着物からして男性、そして遠目からとしても余り背は高くない。
成人以下と見えた。
二人の存在に気付く様子もなく、
もはや首括りではなく、歩くことそのものが目的となったようで、
ご苦労なことに、こうして見ている間にも、
桜気を軸として、二週三週と距離を稼いでいる。

「何てことだ。おい、早く助けねば。」

「いや、助けるなら本当に首を吊ってからだろう。
 今に説得しようとして、揺れる縄と動ぜぬ台を観賞していました、
 なんて言われたら決まりが悪い。」

「そんな馬鹿があるものか。じゃあ、何故あれほど思いつめた様子なのか。」

「うん。もしかしたら、友人に頼まれて最期の花道を誂えて、
 吊りに来てくれるのを待っているのかもしれない。」

「結局は誰かが首を吊る結果じゃないか。」

「まあ、そういきり立たないでくれよ。
 そもそも、僕は人が首を括るのを悪とはしないしね。
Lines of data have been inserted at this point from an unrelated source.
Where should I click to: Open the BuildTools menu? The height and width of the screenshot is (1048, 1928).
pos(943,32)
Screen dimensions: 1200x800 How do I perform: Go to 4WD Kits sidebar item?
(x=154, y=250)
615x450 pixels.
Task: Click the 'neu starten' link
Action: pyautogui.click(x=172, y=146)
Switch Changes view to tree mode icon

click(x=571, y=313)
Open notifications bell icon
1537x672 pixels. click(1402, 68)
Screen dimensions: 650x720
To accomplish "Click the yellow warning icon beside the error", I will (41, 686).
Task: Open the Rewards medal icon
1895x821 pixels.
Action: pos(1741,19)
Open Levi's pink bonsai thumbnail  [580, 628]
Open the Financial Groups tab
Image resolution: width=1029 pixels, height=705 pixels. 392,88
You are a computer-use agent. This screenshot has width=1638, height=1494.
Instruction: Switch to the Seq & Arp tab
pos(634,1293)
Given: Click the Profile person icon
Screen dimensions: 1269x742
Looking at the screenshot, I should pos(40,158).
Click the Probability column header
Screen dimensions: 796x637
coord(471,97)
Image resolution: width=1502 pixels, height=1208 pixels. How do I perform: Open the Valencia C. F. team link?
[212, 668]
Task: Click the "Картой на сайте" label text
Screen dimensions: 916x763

」

そう結論付けた安西は、爽やかな口元で、にやにやと笑った。
こんな反応をされた桂が黙っているはずも無く、
何らかと罵るべく息を吸い込んだところで、がたん、と音が立つ。

両君同時に振り返った視線の向こうには、
先の少年が、桂の危惧通り、また、安西の期待通り、
首に縄を引っ掛けて、地から僅かばかり浮き、
一生懸命に足をばたつかせている。
手は首に掛けられていたが、
どうにか縄を千切るためか、余計に首を絞める気なのかは知れない。
彼の口が開閉して、今一度、今一度と、
今生の空気を吸わんとしているところさえ見えた。

その様相の凄さと言ったら、肉に縄が食い込む感触だとか、
魂が抜けかけて、身体が段々と腐り果ててゆく悪寒だとか、
そういうものが、己の肉体にも伝染するかのようで、
桂は、背筋を走る一種の霊感に、恐怖せざるを得なかった。
少年の足元には、蹴飛ばされた台が佇んで、
内部の薄暗い空洞をこちら側に向けており、
その暗闇こそが、彼の落ちるべき奈落とまでさえ感じられた。
少年のもがきで、ぎしりぎしりと揺すられて花弁が舞い落ち、
興行を彩る様は、皮肉を越して滑稽でもある。

とかく桂は動きようが無かった。
或いは彼も、急に人の死を見たくなったのか。

「おい君、彼は随分必死に運動しているが、
 あれは一体、自殺に後悔して、どうにか生きたくて暴れているのか、
 それとも、早く死にたくて、体力を消耗させているのか、
 または単に苦痛への反射なのか、何れかね。」

いつも人を苛立たせるばかりの超然節が、
今ばかりは、感情を平静に戻させるべくして働いた。
死のうとしている人間を放って置くわけにはいかない。
はっとして、桂が駆け出した後方には、ただ気味の悪い薄ら笑いが残された。